Lung cancer researchers came up with an important discovery this week that has important implications for our health care finance system.

It turns out that just one in ten lung cancer patients respond to AstraZeneca's drug Iressa because only one in ten have a mutation of the epidermal growth factor receptor (EGFR) gene, which gets expressed at rates far beyond normal and triggers abnormal cell growth. Iressa (the generic name is gefitinib) inhibits EGFR.

Of course, that's not what AstraZeneca wanted to hear. Thanks to the tobacco industry, air pollution and other factors, about 200,000 Americans get lung cancer every year. It's a huge market. The company adroitly exploited that patient population when seeking approval for the drug. It gave tens of thousands of dying patients the drug in a "compassionate use" program, thus building a huge constituency to lobby for its approval. We now know why a small percentage of them responded.
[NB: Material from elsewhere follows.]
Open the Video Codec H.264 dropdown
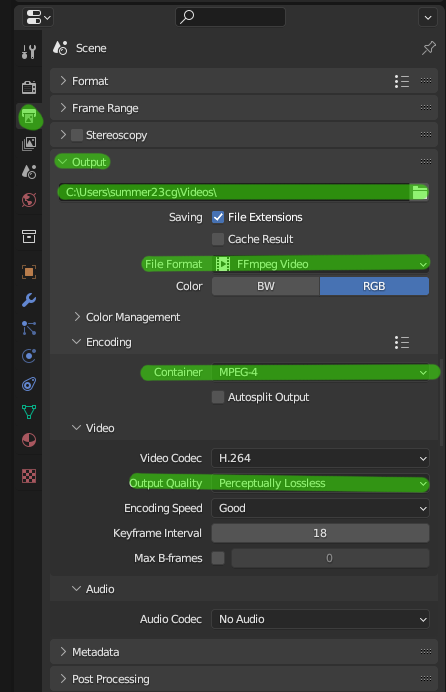Image resolution: width=446 pixels, height=692 pixels. pos(320,459)
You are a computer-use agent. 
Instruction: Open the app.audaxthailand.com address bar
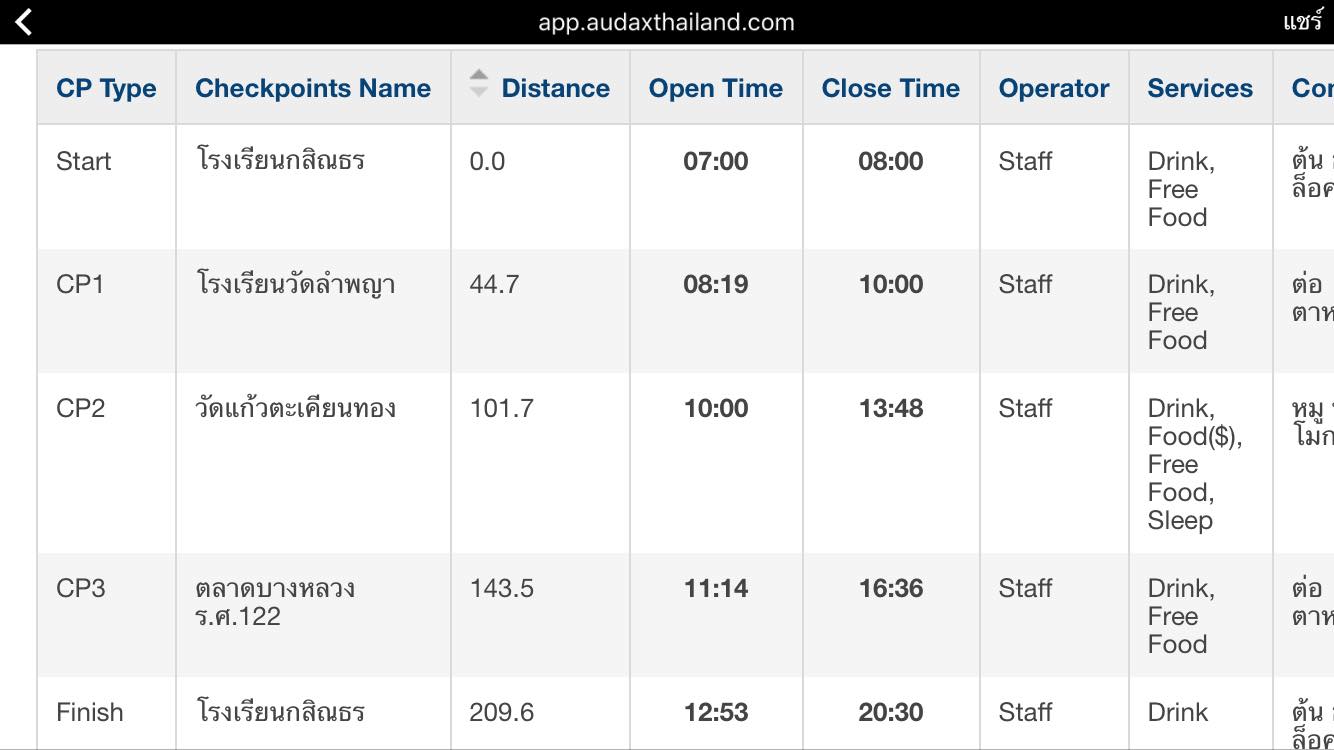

However, that limited response has been used to justify marketing the drug to all lung cancer patients. Unfortunately for AstraZeneca, knowing which ones will respond by administering a test to see which ones have the EGFR mutation will cut its potential market by 90 percent.

There are a number of lessons to be drawn from this story. First, most major

cancers are not single diseases. People either develop multiple genetic mutations in a single cancerous cell type or each person's cancer falls into tiny subset of the broader category that we call, say, lung, breast or colon cancer. Which subset a patient falls into will depend on which gene mutates. The result is that any single drug will help only a small fraction of the overall patient population with that type of cancer.

This doesn't bode well for the future cost of health care. Every cancer in effect becomes a rare disease. As scientists hone in on the cancers that may be inhibitable with targeted therapies like Gleevec or Iressa, each drug will only help a subset of the total patient population.

Identifying in advance which patients will respond to a drug by genetically testing their cancer cells will either sharply reduce the drug manufacturer's sales, or force them to increase their prices to astronomical levels to get the returns they'd hoped for when they embarked on developing the drug.

Can health care insurers, Medicare, Medicaid and private health care consumers support this kind of targeted therapy? Don't forget that these targeted therapies don't kill cancer, they control it. That means that as patients live longer, they require long-term, perhaps permanent treatment with wildly expensive drugs.

The simple answer is no. The nation will either ration through price, or allow health care spending to gobble up more and more of overall economic activity.

Here's where it is important to recall that most of the knowledge about these genetic mutations and identification of drug targets was generated by researchers funded by the government. Even though drug companies spend lots of money developing drugs to inhibit these targets, the drugs' eventual pricing is driven by the overall economics of the industry, not the cost of developing the drug.

And those economics are exceedingly depressing, especially as one looks out over the medium and long term. Drug companies are coming up with fewer and fewer blockbuster drugs to justify their huge expenditures on marketing, advertising and wasteful research on me-too drugs (not to mention a profit margin that is the envy of every other industrial enterprise). Trying to squeeze the cash flow needed to support those wasteful activities out of targeted therapies for cancer -- the nation's second leading killer -- will bankrupt the health care system.

Most of the leading chemotherapy agents -- the earlier generation of cancer drugs -- were developed in the public sector. The coming collision between the rapidly evolving science of cancer and the financial needs of the drug industry suggests we may have to return to that model if the American people are going to be able to afford treatments based on knowledge they've already paid for with their tax dollars.